* **WHAT THE EXERCISE ASKS**
Write out, without any change, the lines in the material below that run from the line with "This screenshot has width=500, height=414." through the line with "You are a computer-use", both included.

* **INPUT MATERIAL**

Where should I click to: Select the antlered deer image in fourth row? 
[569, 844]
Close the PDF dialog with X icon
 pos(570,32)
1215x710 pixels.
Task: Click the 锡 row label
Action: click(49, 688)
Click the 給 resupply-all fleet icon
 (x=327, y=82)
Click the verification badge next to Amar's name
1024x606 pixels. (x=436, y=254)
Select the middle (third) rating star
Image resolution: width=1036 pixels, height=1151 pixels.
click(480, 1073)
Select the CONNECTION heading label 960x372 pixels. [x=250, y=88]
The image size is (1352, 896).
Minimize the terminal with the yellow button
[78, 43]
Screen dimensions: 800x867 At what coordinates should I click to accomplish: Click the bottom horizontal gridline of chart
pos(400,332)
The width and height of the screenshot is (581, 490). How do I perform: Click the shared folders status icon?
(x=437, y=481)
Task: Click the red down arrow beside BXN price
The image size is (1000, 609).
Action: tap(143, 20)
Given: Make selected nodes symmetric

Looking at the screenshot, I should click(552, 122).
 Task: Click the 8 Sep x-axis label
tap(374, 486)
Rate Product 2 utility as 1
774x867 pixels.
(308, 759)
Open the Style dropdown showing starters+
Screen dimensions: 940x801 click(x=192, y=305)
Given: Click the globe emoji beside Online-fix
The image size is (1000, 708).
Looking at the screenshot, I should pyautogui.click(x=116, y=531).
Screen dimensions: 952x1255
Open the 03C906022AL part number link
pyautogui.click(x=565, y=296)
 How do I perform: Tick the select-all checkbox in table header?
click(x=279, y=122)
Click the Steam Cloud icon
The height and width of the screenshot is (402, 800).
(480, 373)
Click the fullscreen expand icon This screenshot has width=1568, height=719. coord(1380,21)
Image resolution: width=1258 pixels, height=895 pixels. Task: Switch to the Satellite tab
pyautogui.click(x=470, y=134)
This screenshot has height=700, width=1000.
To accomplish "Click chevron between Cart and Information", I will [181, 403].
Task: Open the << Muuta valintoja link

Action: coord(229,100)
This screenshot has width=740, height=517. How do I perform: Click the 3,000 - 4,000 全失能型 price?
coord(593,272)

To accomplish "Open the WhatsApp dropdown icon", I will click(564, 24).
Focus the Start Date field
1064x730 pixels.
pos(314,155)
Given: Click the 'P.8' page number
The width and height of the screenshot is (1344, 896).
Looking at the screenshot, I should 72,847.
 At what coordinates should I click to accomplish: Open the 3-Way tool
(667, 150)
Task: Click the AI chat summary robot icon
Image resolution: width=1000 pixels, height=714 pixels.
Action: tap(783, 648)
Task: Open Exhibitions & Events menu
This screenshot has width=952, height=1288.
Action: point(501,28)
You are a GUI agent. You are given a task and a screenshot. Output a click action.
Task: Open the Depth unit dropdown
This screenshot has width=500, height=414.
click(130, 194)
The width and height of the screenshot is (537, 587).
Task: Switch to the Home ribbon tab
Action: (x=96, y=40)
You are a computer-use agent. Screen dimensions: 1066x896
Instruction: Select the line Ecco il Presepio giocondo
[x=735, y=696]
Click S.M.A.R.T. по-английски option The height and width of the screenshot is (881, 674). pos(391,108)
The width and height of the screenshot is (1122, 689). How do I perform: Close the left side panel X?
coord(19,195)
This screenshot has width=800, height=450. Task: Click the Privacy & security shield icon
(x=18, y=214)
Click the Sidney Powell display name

* **TASK RESPONSE**
This screenshot has width=500, height=414.
click(130, 194)
The width and height of the screenshot is (537, 587).
Task: Switch to the Home ribbon tab
Action: (x=96, y=40)
You are a computer-use agent. Screen dimensions: 1066x896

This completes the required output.